**Reading passage**
● ● ● ● ●
MPCA officials admit the agency's interpretation of the permit law is less strict than that of Trout Unlimited. Elliot Olson says no part of the plant should have been built until all permits had been issued. Despite those concerns, the co-op's gleaming steel silos are already a fixture on the north side of town.

MPCA Regional Supervisor David Kortan says the agency is confident the discharge to the holding basin will ultimately comply with state laws that control toxics and flow volume.

Kortan: They could add more wastewater treatment if we felt it was necessary. There is nothing has happened that there could not be something added - a treatment unit added or whatever that could easily take care of any concerns a party might have in this case.
Since Trout Unlimited raised concerns, the MPCA looked into possible temperature increases. Kortan says people are overstating the threat. The agency maintains once the 100-degree effluent from the plant mixes with the rest of the city's waste and moves through the treatment process any temperature increase threat will be insignificant.
● ● ● ● ●
**Excerpted records**
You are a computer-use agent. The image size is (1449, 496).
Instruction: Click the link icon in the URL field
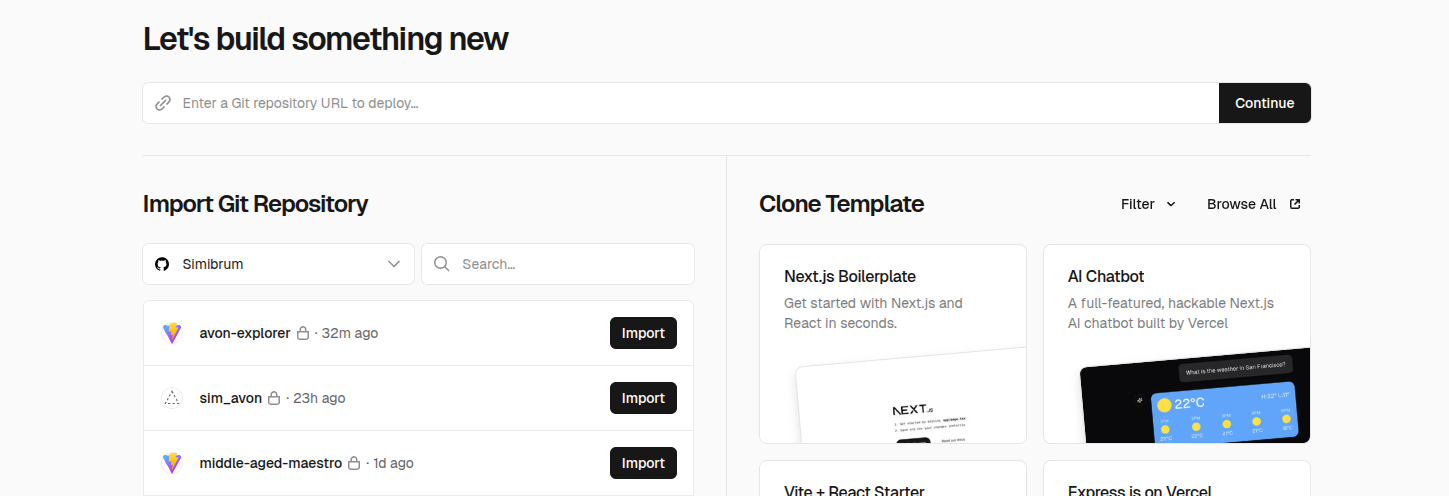[163, 103]
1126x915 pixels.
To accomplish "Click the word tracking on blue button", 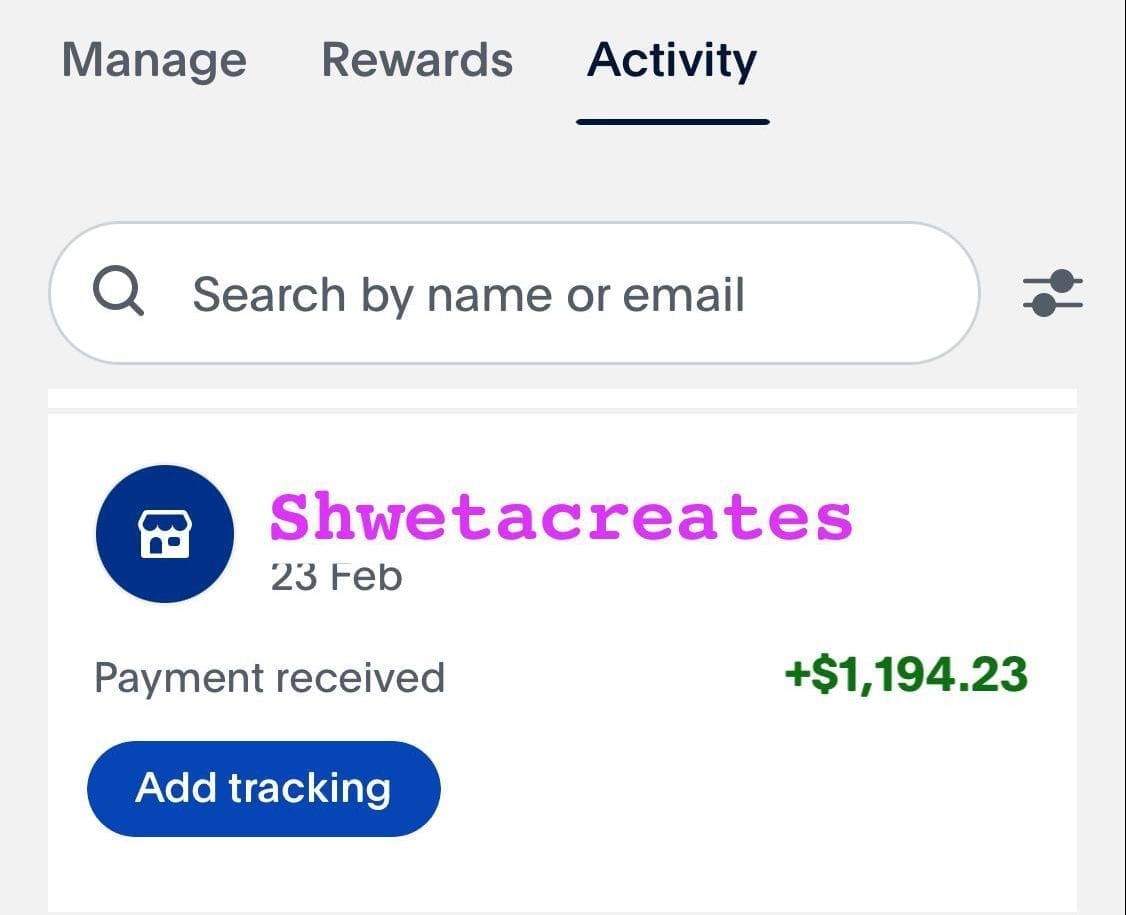I will coord(310,789).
● ● ● ● ●
**What you will do**
Reproduce the passage about the MPCA permit dispute word for word, from "Kortan: They could" up to and including "in this case.".

**Response**
Kortan: They could add more wastewater treatment if we felt it was necessary. There is nothing has happened that there could not be something added - a treatment unit added or whatever that could easily take care of any concerns a party might have in this case.